■ PROBLEM A ■
Set down, word for word, the part of the seven-month update post that runs from "Blogging has been" to "the real MVPs!".

SEVEN MONTHS OLD!


It's true and I can't believe it! We're onto the second half of this little girl's first year and I'm speechless practically. Time goes by SO. FAST! We have been busy this past month, September flew by just as quick as it came! 😭

Blogging has been such an after thought, I feel so bad about not keeping up with it as much as I'd like but being a parent is the most exhausting and yet also rewarding thing I've ever done. I feel like the more kids you have, the more Mother's Days your awarded. Seriously, though I don't know how other moms do it but they are the real MVPs!




For Ellie's seven month update, she weighs about sixteen pounds and is growing chunkier by the day! I could literally eat those cheeks up all day long! 😍 She is working on cutting two teeth on her bottom gums. Its scary how sharp they are and it makes me forever thankful I am exclusively pumping still. I'd hate to be the victim of those chompers coming in. Along with teething, we're still boycotting baby food, and by we, I mean Ellie. I'm excited to see her eat real food because thats all she wants!

■ PROBLEM B ■
In the records, from the line with "Click the blue crown 预设 icon" through the end of the records, change "screenshot" to "capture" and give those lines back with nothing else altered.

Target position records
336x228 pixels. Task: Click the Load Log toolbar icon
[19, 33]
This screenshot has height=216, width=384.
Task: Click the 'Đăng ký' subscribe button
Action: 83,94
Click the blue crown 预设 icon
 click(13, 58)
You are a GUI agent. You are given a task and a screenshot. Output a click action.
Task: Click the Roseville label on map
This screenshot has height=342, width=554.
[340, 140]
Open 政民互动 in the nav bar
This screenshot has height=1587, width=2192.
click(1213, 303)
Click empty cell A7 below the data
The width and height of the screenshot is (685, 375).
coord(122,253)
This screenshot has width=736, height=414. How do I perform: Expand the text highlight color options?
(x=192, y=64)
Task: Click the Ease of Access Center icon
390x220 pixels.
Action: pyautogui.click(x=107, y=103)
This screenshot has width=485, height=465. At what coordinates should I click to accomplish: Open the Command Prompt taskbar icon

■ ANSWER A ■
Blogging has been such an after thought, I feel so bad about not keeping up with it as much as I'd like but being a parent is the most exhausting and yet also rewarding thing I've ever done. I feel like the more kids you have, the more Mother's Days your awarded. Seriously, though I don't know how other moms do it but they are the real MVPs!

■ ANSWER B ■
Click the blue crown 预设 icon
 click(13, 58)
You are a GUI agent. You are given a task and a capture. Output a click action.
Task: Click the Roseville label on map
This capture has height=342, width=554.
[340, 140]
Open 政民互动 in the nav bar
This capture has height=1587, width=2192.
click(1213, 303)
Click empty cell A7 below the data
The width and height of the capture is (685, 375).
coord(122,253)
This capture has width=736, height=414. How do I perform: Expand the text highlight color options?
(x=192, y=64)
Task: Click the Ease of Access Center icon
390x220 pixels.
Action: pyautogui.click(x=107, y=103)
This capture has width=485, height=465. At what coordinates should I click to accomplish: Open the Command Prompt taskbar icon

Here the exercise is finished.